If we return the reflected signal directly to the first AWG in the conventional way, this angle mismatch between the incident and reflected beams causes a passband decrease. When we introduce the reflected signal at the second AWG and reflect it again with the mirror at the end of the arrayed waveguides, as shown by the red arrows in Fig. 4, the beam traces the same incidence path to the first AWG and is output from it. This is because the two AWGs are designed to be identical and to have the same angular dispersion. In other words, the output angle of the beam from the second AWG is determined solely by wavelength. The wavelength-dependent angle deviation on the LCOS side is converted into beam displacement on the AWG side. Therefore, if the second AWG has an aperture wide enough to avoid vignetting, the signal returns to the first AWG with no loss. As a result, the bandwidth reduction is less severe. In addition, the optical signal passes through the LCOS twice in this configuration. Therefore, the CD value is also doubled.

3.2 TODC characteristics

We designed and fabricated AWGs with a free spectral range of 6 THz to cover the total bandwidth of 40 channels with a 100-GHz spacing and a center wavelength of 1.59 m by using a 1.5% index contrast silica-based PLC. The linear dispersion of the AWGs was set so that 64 pixels of the LCOS covered a 100-GHz optical frequency range. The focal length was set to 165 mm. The beam waist diameter on the LCOS was six times the pixel width. We then compared the conventional single-pass and new double-pass configurations by changing the LCOS orientation so that the reflected beam returned directly to the first or second AWG.

The measured transmission and GD characteristics when the device was set with a chromatic dispersion of around -400 ps/nm are shown in Fig. 5. The 3-dB bandwidths of the single- and double-pass configurations were 24 and 52 GHz, respectively. As seen in the plots, the transmission bandwidth and the linear region of the GD were widened in the double-pass configuration. In addition, the large GD ripples induced in the single-pass TODC were suppressed in the double-pass configuration. It is known that the ripples appear where the phase function crosses the π level [9]. In the double-pass configuration, the ripples were pushed to the outside of the relative bandwidth because the phase function of the double-pass TODC can have a gentler slope to obtain the same CD value.


Fig. 5. (a) Transmission and (b) group delay of channelized TODC with single- and double-pass configurations.

-------

**Exercise tasks:**
[1] Translate this sentence from the TODC passage into Spanish: "The 3-dB bandwidths of the single- and double-pass configurations were 24 and 52 GHz, respectively."
[2] Answer these questions using the TODC passage:
(a) How many times does the optical signal pass through the LCOS in the double-pass configuration?
(b) What was the focal length set to?
(c) Around what chromatic dispersion value was the device set for the measurements shown in Fig. 5?

**Item position entries:**

-------

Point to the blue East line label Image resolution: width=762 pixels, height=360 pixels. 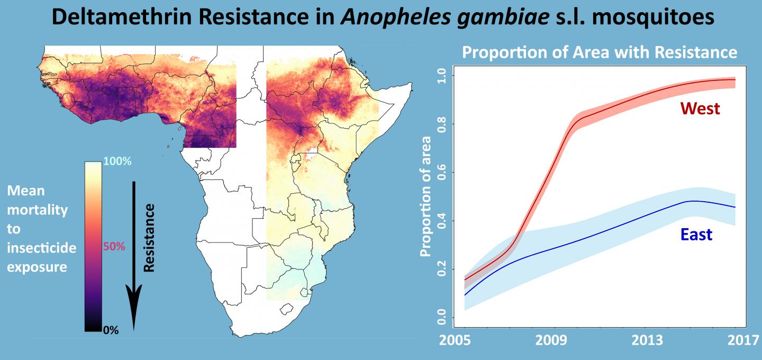pyautogui.click(x=696, y=235)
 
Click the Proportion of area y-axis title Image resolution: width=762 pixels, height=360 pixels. pyautogui.click(x=425, y=196)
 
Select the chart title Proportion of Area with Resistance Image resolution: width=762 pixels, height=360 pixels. pyautogui.click(x=600, y=52)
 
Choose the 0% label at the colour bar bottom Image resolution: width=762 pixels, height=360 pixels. pyautogui.click(x=111, y=330)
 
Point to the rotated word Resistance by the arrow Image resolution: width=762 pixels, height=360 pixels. pyautogui.click(x=149, y=237)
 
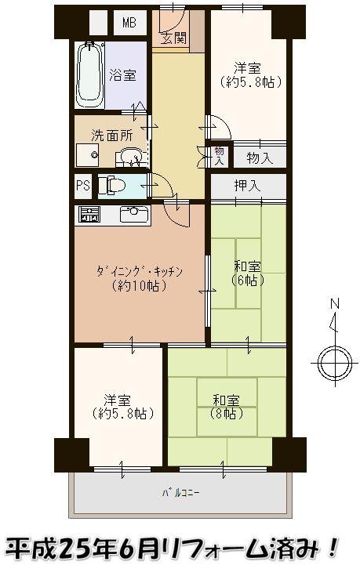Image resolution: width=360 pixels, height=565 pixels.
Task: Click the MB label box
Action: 129,23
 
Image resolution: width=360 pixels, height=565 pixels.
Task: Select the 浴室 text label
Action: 124,76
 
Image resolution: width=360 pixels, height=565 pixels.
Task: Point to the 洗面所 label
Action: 103,134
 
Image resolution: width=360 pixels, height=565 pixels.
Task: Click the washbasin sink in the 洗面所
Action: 129,158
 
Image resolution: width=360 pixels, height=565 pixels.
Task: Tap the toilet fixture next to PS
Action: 113,187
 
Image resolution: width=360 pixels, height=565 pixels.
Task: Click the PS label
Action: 82,187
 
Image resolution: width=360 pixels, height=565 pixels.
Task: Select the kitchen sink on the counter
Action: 133,213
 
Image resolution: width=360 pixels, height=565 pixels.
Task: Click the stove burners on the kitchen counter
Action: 88,214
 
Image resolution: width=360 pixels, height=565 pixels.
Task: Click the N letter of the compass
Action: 333,304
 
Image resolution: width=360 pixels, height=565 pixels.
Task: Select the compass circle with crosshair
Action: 332,361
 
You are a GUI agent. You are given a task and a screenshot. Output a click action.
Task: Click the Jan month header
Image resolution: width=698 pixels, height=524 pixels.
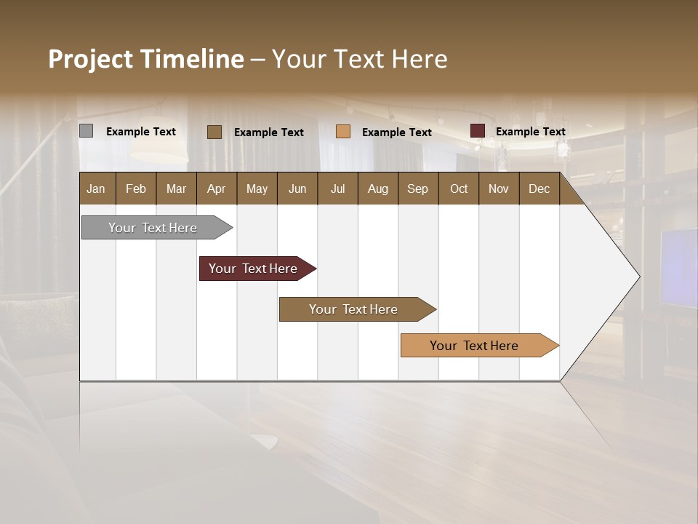(x=96, y=189)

-------

**Final answers:**
[1] Los anchos de banda de 3 dB de las configuraciones de paso simple y de doble paso fueron de 24 y 52 GHz, respectivamente.

[2]
(a) Twice.
(b) 165 mm.
(c) Around -400 ps/nm.